So wurde dem Kontrollorgan der Cisal, dem Verwaltungsrat, Ende 2007 ein Bericht über die "Bestandsverwaltung von deutschem Offshore Money" präsentiert. Vorsitzender des Verwaltungsrats und Präsident der Cisal war bis April 2008 Klaus-Peter Müller, damals Vorstands- und heute Aufsichtsratschef der Commerzbank. Müller war damals auch Präsident des deutschen Bankenverbandes. Wusste er nichts von Panama? Hat er sich nicht darum gekümmert? Oder hat er das laufen lassen? Müller schweigt. Und was ist mit Martin Blessing, der ihm im Mai 2008 als Bankchef folgte? Was hat Blessing wann von dieser Geschäften erfahren und wie hat er reagiert? Dazu macht die Commerzbank "öffentlich keine Angaben".

Wende erst nach 2008

Bereits 2003 wurde die Bank belangt, weil sie via Luxemburg und Schweiz systematisch Beihilfe zur Steuerhinterziehung geleistet hatte. Aber sie machte, so der Verdacht der Behörden, weiter. Erst fünf Jahre später gab der Verwaltungsrat der Luxemburger Tochter eine neue Linie vor. Das Geschäft sei "strikt im Rahmen der Gesetze" betreiben. Rechtsverstöße seien "nicht tolerabel". So steht es im Protokoll einer Verwaltungsratssitzung vom 6. August 2008.

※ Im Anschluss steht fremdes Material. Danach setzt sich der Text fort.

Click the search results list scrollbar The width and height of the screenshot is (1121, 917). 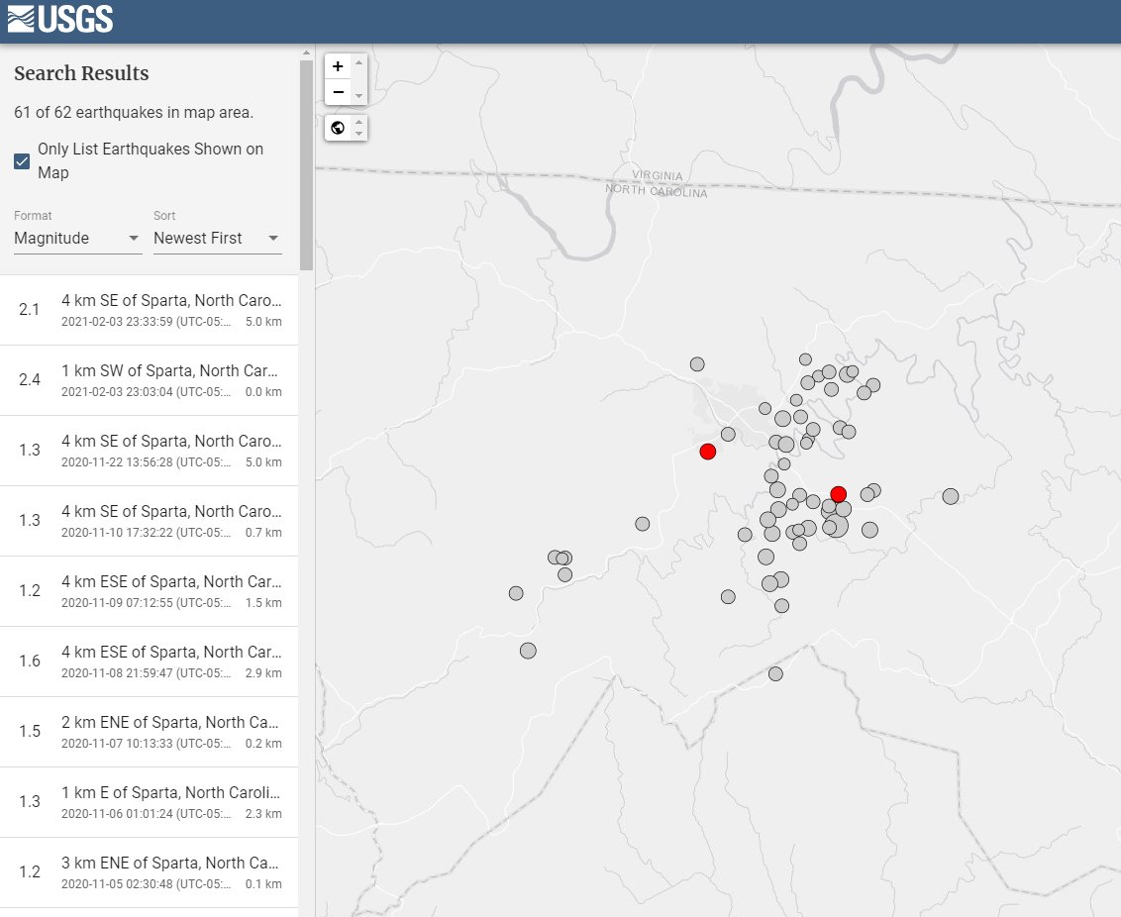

Es war ein Wendejahr, denn von 2008 an bekam der deutsche Fiskus dank vieler CDs, die Aufschluss gaben über zigtausende geheime Konten in Liechtenstein und anderswo, immer mehr Steuerhinterzieher und deren Banken zu fassen. Deutsche-Post-Chef Klaus Zumwinkel wurde öffentlich abgeführt. Die Geldwäsche-Bestimmungen wurden verschärft. Es sieht so aus, als habe die Commerzbank darauf reagiert, notgedrungen und aufgeschreckt. Die Bank sagt dazu nur, "die Neuausrichtung" des Geschäfts sei von diesen Ereignissen "unabhängig" gewesen. Einen anderen, plausiblen Grund für ihre Kurskorrektur nennt die Commerzbank aber nicht.

Wie auch immer: Im August 2008 wird bei der Cisal intern ein "Vertriebsstopp" für Offshore-Gesellschaften verfügt. Die Berater sollen ihren Kunden keine Briefkastenfirmen mehr andienen, mit deren Hilfe reiche Deutsche und andere gut betuchte EU-Bürger ihr Vermögen dem Fiskus verheimlichen.

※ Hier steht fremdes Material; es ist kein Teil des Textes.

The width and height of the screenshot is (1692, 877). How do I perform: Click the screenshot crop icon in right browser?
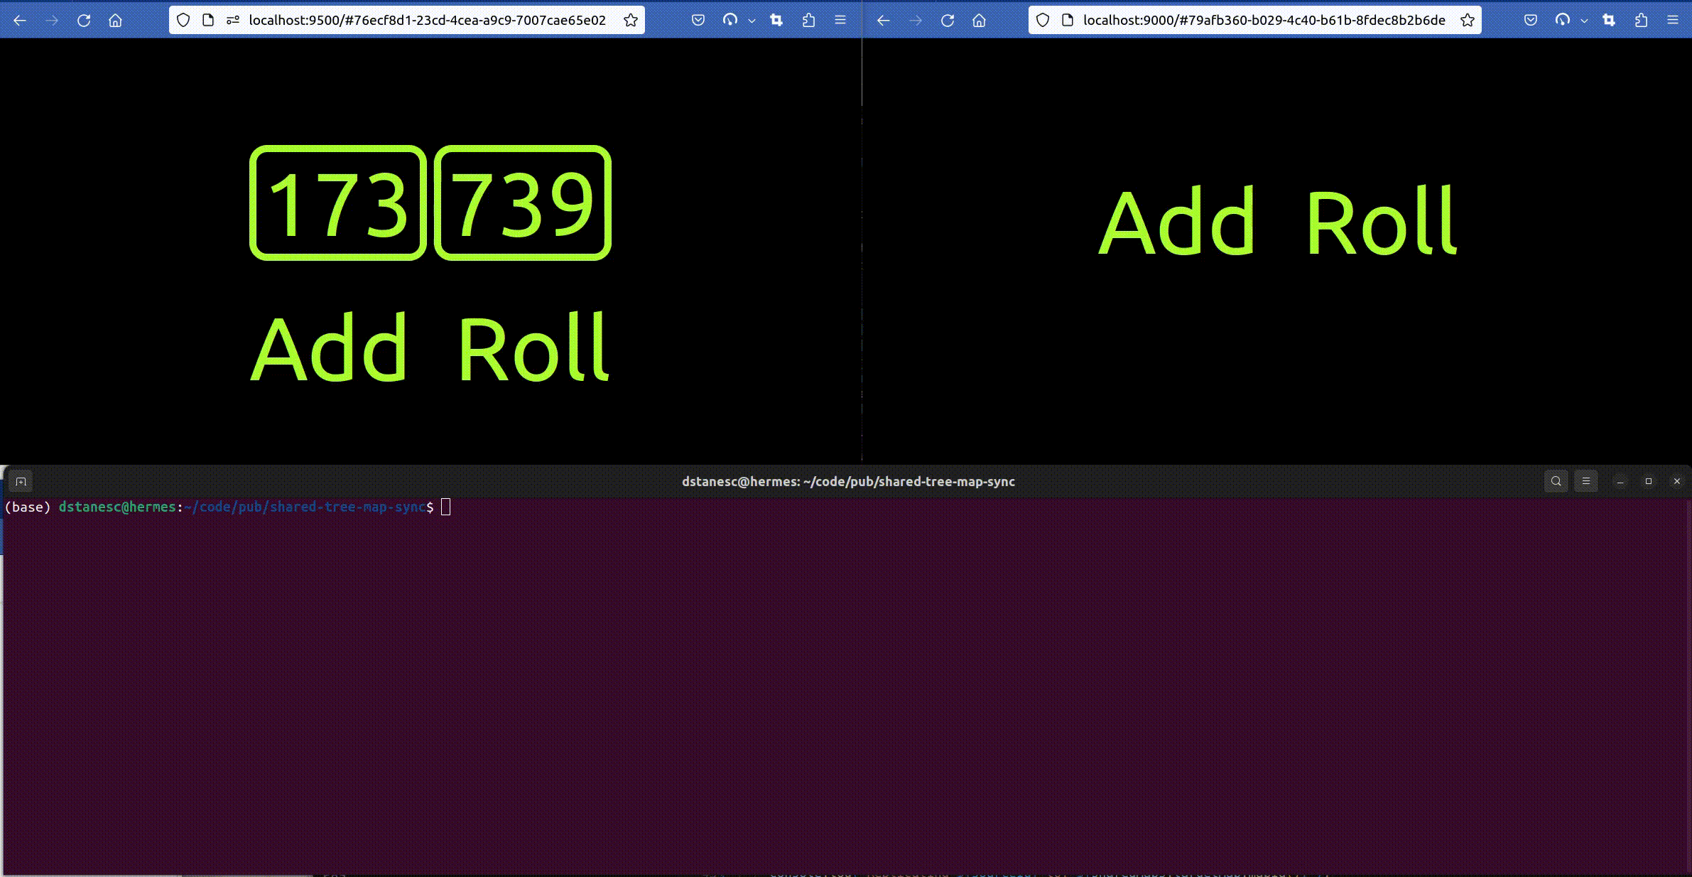[1609, 21]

Zähe Abkehr vom Offshore-Geschäft

Fortan sinkt die Zahl der Panama-Firmen, die von der Cisal betreut werden; wenn auch langsam. Von den einst 242 Gesellschaften mit 419 Millionen Euro Kapital, Stand 2008, sind drei Jahre später immer noch 172 Firmen mit 200 Millionen Euro übrig. Aktueller Stand: Rund 50 Panama-Firmen mit erstmals weniger als 100 Millionen Euro Vermögen. Auch die Zahl der Kundenkonten in Luxemburg geht zurück. Von den 19 250 im Jahr 2008 auf 12 315 in 2011. Aktueller Stand: Etwas mehr als 4000. Ein Schwund von rund 15 000 Konten - da liegt der Verdacht nahe, dass der Bank-Ableger in Luxemburg zuvor vor allem ein williger Helfer für Steuerhinterzieher war. Ob dem so gewesen sei, "ist Bestandteil des Ermittlungsverfahrens", sagt die Commerzbank. Der Rückgang der Luxemburger Konten habe mehrere Gründe gehabt. Ein wesentlicher Teil dieser Gelder werde nicht mehr bei der Cisal, aber weiterhin innerhalb der Commerzbank verwaltet.

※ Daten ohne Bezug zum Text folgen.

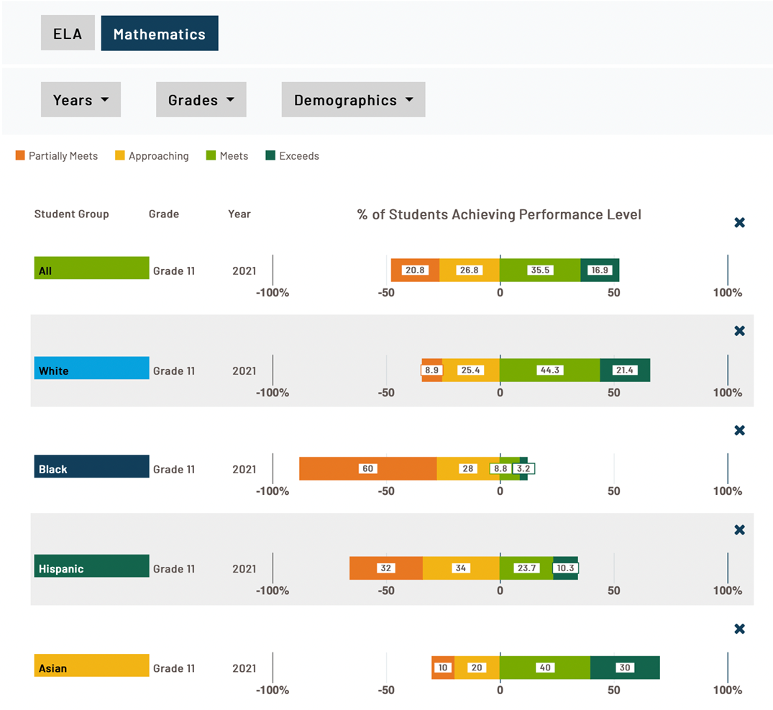Remove the Black student group row
The height and width of the screenshot is (710, 773).
click(x=739, y=430)
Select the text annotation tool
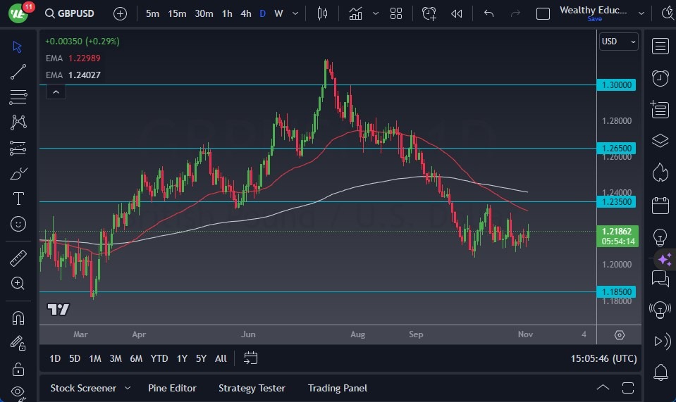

Viel bedarf noch der Aufklärung, aber eines ist jetzt schon klar. Auch nach der intern verkündeten Umkehr 2008 ging die Commerzbank nicht so richtig konsequent vor. Oder wie sonst ist zu erklären, dass den letzten problematischen Kunden erst Anfang 2015 gekündigt wurde? Und das bei einer Bank, die 2008/2009 in der großen Finanzmarktkrise vom deutschen Staat mit 18 Milliarden Euro gestützt worden war. Damals wurde der Staat beruhigt: Man verstehe das Anliegen der Politik, die Steuerflucht zu beenden, schrieb am 23. März 2009 das damalige Vorstandsmitglied Eric Strutz anlässlich einer Anhörung an den Bundestag. Strutz versicherte, dass "sich die Commerzbank von jedweden Fiskaldelikten ausdrücklich distanziert und etwaiges Fehlverhalten nicht toleriert".

Manche Mitarbeiter machten weiter wie gehabt

Gerade mal eine Woche vorher hatte die Commerzbank intern die "Counter Tax Fraud Policy, Version 1.0" erlassen, ein Regelwerk zur Verhinderung von Gesetzesverstößen. Und selbst damit war noch lange nicht alles in Ordnung. Der Aufräumprozess wurde, weil die Fusion mit der Dresdner Bank angeblich alle Kräfte forderte, erst mal gestoppt. Und kam von 2010 an nur mühsam wieder in Gang. Ende 2011 verfasste eine Kanzlei einen Ratgeber für Bank-Mitarbeiter, die ihre Klienten überzeugen sollten, eine Selbstanzeige zu machen. In der Handreichung wird auch beschrieben, wie Kunden häufig reagierten: "Früher haben Sie mir etwas ganz anderes empfohlen - war das falsch?"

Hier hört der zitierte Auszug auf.